■ What to produce ■
Reproduce all of the records below, substituting "Give the position of" for every occurrence of "Identify the location of" and leaving everything else unchanged.

■ Available records ■
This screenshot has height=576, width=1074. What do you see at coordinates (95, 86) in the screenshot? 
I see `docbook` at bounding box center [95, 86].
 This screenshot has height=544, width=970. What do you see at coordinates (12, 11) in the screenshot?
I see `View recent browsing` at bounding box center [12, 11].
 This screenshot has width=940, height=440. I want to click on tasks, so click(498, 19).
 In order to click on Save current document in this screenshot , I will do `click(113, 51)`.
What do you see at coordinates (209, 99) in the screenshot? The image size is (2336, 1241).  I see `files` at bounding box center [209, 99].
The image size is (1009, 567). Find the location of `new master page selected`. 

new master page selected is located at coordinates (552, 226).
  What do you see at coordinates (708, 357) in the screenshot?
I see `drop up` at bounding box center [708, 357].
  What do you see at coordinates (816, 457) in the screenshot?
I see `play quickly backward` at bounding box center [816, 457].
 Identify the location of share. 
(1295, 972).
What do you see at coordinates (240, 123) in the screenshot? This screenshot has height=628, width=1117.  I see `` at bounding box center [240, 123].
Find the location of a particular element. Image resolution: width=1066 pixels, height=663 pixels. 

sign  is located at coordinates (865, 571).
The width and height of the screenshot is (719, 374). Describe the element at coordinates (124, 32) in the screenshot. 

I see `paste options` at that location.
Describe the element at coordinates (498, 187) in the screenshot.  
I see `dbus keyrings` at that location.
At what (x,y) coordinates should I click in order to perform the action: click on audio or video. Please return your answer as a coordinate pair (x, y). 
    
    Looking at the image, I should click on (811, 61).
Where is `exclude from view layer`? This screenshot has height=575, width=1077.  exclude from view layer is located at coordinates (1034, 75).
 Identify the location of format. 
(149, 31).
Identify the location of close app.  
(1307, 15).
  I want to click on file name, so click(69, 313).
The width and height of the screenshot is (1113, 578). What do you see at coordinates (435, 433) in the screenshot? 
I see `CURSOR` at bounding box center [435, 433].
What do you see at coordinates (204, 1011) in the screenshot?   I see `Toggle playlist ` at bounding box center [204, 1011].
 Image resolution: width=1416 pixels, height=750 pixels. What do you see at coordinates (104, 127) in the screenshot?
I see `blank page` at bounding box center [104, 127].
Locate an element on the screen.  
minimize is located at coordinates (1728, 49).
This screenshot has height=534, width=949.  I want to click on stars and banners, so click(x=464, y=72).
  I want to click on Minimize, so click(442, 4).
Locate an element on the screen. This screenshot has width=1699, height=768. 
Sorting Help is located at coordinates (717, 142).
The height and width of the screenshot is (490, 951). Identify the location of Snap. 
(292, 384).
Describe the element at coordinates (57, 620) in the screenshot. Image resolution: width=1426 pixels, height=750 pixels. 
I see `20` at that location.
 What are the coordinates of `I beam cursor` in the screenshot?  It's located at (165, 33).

■ Response to the task ■
This screenshot has height=576, width=1074. What do you see at coordinates (95, 86) in the screenshot? 
I see `docbook` at bounding box center [95, 86].
 This screenshot has height=544, width=970. What do you see at coordinates (12, 11) in the screenshot?
I see `View recent browsing` at bounding box center [12, 11].
 This screenshot has width=940, height=440. I want to click on tasks, so click(498, 19).
 In order to click on Save current document in this screenshot , I will do `click(113, 51)`.
What do you see at coordinates (209, 99) in the screenshot? The image size is (2336, 1241).  I see `files` at bounding box center [209, 99].
The image size is (1009, 567). Find the location of `new master page selected`. 

new master page selected is located at coordinates (552, 226).
  What do you see at coordinates (708, 357) in the screenshot?
I see `drop up` at bounding box center [708, 357].
  What do you see at coordinates (816, 457) in the screenshot?
I see `play quickly backward` at bounding box center [816, 457].
 Give the position of share. 
(1295, 972).
What do you see at coordinates (240, 123) in the screenshot? This screenshot has height=628, width=1117.  I see `` at bounding box center [240, 123].
Find the location of a particular element. Image resolution: width=1066 pixels, height=663 pixels. 

sign  is located at coordinates (865, 571).
The width and height of the screenshot is (719, 374). Describe the element at coordinates (124, 32) in the screenshot. 

I see `paste options` at that location.
Describe the element at coordinates (498, 187) in the screenshot.  
I see `dbus keyrings` at that location.
At what (x,y) coordinates should I click in order to perform the action: click on audio or video. Please return your answer as a coordinate pair (x, y). 
    
    Looking at the image, I should click on (811, 61).
Where is `exclude from view layer`? This screenshot has height=575, width=1077.  exclude from view layer is located at coordinates (1034, 75).
 Give the position of format. 
(149, 31).
Give the position of close app.  
(1307, 15).
  I want to click on file name, so click(69, 313).
The width and height of the screenshot is (1113, 578). What do you see at coordinates (435, 433) in the screenshot? 
I see `CURSOR` at bounding box center [435, 433].
What do you see at coordinates (204, 1011) in the screenshot?   I see `Toggle playlist ` at bounding box center [204, 1011].
 Image resolution: width=1416 pixels, height=750 pixels. What do you see at coordinates (104, 127) in the screenshot?
I see `blank page` at bounding box center [104, 127].
Locate an element on the screen.  
minimize is located at coordinates (1728, 49).
This screenshot has height=534, width=949.  I want to click on stars and banners, so click(x=464, y=72).
  I want to click on Minimize, so click(442, 4).
Locate an element on the screen. This screenshot has width=1699, height=768. 
Sorting Help is located at coordinates (717, 142).
The height and width of the screenshot is (490, 951). Give the position of Snap. 
(292, 384).
Describe the element at coordinates (57, 620) in the screenshot. Image resolution: width=1426 pixels, height=750 pixels. 
I see `20` at that location.
 What are the coordinates of `I beam cursor` in the screenshot?  It's located at (165, 33).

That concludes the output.